Give back exactly the lines running from the line with "Go to previous lot" to the end of the entries, and only those lines.

» **MATERIAL FOR THE TASK**
[Start of Attachment]
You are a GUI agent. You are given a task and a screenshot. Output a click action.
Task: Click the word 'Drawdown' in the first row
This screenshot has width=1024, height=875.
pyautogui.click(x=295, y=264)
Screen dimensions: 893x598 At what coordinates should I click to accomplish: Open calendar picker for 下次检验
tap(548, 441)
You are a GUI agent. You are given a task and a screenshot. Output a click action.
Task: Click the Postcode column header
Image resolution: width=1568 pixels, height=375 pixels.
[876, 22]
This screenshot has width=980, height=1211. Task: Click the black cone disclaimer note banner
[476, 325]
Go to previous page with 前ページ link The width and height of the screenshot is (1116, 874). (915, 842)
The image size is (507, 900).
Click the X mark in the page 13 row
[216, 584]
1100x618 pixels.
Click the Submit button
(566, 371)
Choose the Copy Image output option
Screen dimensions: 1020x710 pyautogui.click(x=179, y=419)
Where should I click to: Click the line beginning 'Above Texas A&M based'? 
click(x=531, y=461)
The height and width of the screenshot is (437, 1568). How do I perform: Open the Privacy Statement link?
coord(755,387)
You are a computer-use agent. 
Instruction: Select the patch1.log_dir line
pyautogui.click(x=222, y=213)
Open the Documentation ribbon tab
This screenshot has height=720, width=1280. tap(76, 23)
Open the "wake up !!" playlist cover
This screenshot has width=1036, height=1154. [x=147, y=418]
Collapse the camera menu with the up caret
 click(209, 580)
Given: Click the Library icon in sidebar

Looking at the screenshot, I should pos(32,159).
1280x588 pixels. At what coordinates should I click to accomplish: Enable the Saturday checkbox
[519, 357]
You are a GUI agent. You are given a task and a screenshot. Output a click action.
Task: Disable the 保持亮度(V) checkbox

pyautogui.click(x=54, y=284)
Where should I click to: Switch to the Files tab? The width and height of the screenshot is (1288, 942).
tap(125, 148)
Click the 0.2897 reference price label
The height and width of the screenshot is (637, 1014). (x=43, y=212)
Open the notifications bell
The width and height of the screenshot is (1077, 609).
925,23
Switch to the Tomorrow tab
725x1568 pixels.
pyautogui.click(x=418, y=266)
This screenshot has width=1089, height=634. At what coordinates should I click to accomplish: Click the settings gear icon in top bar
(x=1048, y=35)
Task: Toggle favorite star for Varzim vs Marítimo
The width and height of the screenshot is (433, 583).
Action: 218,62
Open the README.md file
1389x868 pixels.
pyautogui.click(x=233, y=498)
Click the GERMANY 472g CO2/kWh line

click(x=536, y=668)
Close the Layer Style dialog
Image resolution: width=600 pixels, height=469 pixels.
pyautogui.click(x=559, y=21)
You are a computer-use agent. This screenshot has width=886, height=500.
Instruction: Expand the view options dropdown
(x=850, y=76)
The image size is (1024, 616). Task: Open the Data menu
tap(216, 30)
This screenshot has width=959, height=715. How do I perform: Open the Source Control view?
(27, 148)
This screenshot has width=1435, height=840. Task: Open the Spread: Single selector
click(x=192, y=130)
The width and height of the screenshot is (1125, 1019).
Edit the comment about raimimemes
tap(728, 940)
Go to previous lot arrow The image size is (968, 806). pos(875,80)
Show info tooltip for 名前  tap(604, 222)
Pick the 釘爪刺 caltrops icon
[End of Attachment]
» **PROBLEM SOLUTION**
Go to previous lot arrow The image size is (968, 806). pos(875,80)
Show info tooltip for 名前  tap(604, 222)
Pick the 釘爪刺 caltrops icon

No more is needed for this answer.